Agir contre les enclavements en Guyane
L’étape de cette fin janvier était la Guyane. Terre de contraste, s’il en est, ce territoire est à la fois lieu d’une immense richesse, naturelle (avec la forêt et l’or) et technologique (avec le centre spatial) mais aussi d’une très grande pauvreté. Dans ce département, le plus grand de France, aussi vaste que le Portugal, ce qui frappe c’est le risque d’enfermement, d’isolement. Agir contre l’enclavement était justement le thème retenu par l’équipe locale de l’UNSA Éducation pour la venue de la secrétaire générale de la fédération.
La circulation automobile – digne d’une grande métropole hexagonale – à Cayenne et dans les communes du littoral, qui frappe dès l’arrivée, est révélatrice d’une absence de transports en commun adaptés : ici la voiture est indispensable, là où il y a des routes. Sans véhicule, les Guyanais marchent, ou prennent la pirogue pour se rendre dans les villages sur le fleuve, ou chez les voisins brésiliens et surinamais, mais toujours loin des grandes villes, des aéroports, des centres. A cet isolement géographique, il faut ajouter celui technologique. Alors que des satellites sont régulièrement envoyés dans l’espace à partir de Kourou, l’internet fonctionne mal dans une grande partie de la Guyane et pannes d’électricité ou coupures d’eau sont régulières. Que dire enfin de l’isolement social d’une population jeune et en extension, mais pour laquelle le travail manque, le coût de la vie est chère, le logement est hors de prix. Des quartiers d’habitats informels se multiplient, avec des risques sanitaires, sociaux et de sécurité.

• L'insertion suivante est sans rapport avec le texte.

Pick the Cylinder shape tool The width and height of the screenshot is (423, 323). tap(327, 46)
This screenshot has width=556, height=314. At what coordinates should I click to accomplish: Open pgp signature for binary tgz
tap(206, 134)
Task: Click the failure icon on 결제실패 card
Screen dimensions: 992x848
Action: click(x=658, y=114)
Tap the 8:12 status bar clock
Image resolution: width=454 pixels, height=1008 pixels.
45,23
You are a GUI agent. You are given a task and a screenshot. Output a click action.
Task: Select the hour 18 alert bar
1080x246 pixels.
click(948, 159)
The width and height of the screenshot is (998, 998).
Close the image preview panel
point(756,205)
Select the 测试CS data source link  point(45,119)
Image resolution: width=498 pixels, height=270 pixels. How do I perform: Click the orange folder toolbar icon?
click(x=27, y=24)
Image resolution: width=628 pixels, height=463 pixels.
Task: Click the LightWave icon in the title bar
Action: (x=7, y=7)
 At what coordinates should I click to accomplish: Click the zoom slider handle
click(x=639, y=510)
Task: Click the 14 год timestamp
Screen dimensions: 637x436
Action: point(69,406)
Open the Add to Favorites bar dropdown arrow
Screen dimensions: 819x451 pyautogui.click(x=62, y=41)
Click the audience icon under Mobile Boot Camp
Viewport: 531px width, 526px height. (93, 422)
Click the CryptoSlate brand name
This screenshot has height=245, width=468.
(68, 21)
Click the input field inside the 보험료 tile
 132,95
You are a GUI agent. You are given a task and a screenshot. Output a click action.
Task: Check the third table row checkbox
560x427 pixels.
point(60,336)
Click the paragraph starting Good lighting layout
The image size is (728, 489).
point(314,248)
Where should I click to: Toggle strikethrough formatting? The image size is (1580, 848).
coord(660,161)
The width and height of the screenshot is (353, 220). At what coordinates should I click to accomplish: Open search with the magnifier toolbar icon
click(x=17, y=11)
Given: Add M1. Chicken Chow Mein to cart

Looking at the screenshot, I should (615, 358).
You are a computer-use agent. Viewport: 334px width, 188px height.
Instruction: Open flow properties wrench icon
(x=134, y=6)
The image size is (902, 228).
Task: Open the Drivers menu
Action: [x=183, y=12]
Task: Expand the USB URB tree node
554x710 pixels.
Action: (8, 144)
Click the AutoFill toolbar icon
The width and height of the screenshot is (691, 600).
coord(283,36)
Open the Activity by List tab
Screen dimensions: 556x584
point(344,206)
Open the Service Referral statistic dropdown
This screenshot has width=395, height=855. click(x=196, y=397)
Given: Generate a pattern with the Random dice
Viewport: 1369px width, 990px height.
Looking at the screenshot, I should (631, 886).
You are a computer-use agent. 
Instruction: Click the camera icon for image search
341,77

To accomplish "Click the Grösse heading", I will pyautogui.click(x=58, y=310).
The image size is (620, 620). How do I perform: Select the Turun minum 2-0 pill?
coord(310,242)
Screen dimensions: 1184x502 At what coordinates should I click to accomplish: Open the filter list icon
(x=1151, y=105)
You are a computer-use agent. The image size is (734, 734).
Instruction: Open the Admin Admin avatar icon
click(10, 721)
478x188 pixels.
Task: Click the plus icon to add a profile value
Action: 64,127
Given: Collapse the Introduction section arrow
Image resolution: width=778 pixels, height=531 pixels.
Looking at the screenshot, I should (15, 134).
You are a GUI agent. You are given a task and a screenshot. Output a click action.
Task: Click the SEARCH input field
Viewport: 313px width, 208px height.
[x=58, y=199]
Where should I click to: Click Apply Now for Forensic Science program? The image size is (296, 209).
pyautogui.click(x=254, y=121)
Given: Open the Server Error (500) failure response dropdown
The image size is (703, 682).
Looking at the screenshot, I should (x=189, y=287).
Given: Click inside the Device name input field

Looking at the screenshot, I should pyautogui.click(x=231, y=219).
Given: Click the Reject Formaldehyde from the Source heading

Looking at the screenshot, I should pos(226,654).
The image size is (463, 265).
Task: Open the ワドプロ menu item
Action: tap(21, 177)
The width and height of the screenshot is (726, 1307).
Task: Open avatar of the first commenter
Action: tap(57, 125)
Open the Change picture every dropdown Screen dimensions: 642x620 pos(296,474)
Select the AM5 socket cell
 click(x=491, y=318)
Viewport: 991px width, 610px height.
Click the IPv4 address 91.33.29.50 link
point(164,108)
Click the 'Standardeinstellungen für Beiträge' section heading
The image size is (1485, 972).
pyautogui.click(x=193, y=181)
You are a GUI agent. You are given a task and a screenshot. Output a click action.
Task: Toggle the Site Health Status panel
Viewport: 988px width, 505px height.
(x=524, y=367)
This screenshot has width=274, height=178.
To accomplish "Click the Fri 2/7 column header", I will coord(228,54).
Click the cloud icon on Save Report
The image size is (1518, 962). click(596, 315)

C’est dans ce contexte, mais aussi dans la luxuriance de la forêt, l’indicible beauté sauvage des fleuves et la diversité des langues et des cultures, que nos collègues mènent leur mission d’éducateurs auprès des enfants et des jeunes de cette Guyane aux multiples visages. C’est à la rencontre de leur réalité qu’a servi ce déplacement afin de pouvoir porter des revendications cohérentes et des préconisations inscrites dans la durée, en lien avec les équipes de la fédérations et de ses syndicats sur le territoire.
Avec le recteur et le président de l’université, il a ainsi été question, entre autres, de lutter contre la déscolarisation, des conditions d’exercice et de vie des personnels et de stabilisation des équipes enseignantes, en particulier sur le fleuve Maroni, de formation, de prolongement des études dans l’enseignement supérieur y compris à l’Ouest, des internats, des classes connectées… Un colloque interrogeant les relations entre l’école et la famille a été l’occasion de prolonger les échanges avec la collectivité territoriale de Guyane et le représentant des maires, d’évoquer les coopérations avec les associations, les fédérations de parents et de rappeler l’importance des accompagnements éducatifs et sociaux. Ces sujets ont aussi été l’objet d’une rencontre avec l’UNICEF, organisation avec laquelle nous partageons de nombreux constats et la volonté commune d’agir pour l’éducation en Guyane.
A Kourou, avec l’ensemble des acteurs de la municipalité et de l’État, nous avons mesuré l’ampleur du phénomène des squats, de leur impact sur la vie quotidienne et sur la scolarisation des enfants. A Maripasoula et dans les écarts de Kayodé et Elahé sur le fleuve, l’échange avec enseignant.es et AESH a mis en évidence les difficultés d’apprentissage et d’enseignement ainsi que la nécessité de mieux valoriser l’enseignement des langues et cultures des habitants.
Tout au long de la semaine, l’équipe de l’UNSA Éducation de Guyane avec les militants du SE-Unsa et la présence des représentant.es de ses syndicats (SNPDEN, SNPTES, A&I, SNIES, SNASEN, Sup’recherche, UNSA ITRF BI O) ont permis de nourrir la réflexion du plaidoyer et de l’inscrire dans le concret des réalités locales. D’ores et déjà, l’UNSA Éducation va interpeller les décideurs et le ministre de l’éducation nationale sur les urgences, par exemple en affirmant notre opposition à une carte scolaire en déconnexion totale avec cette réalité territoriale.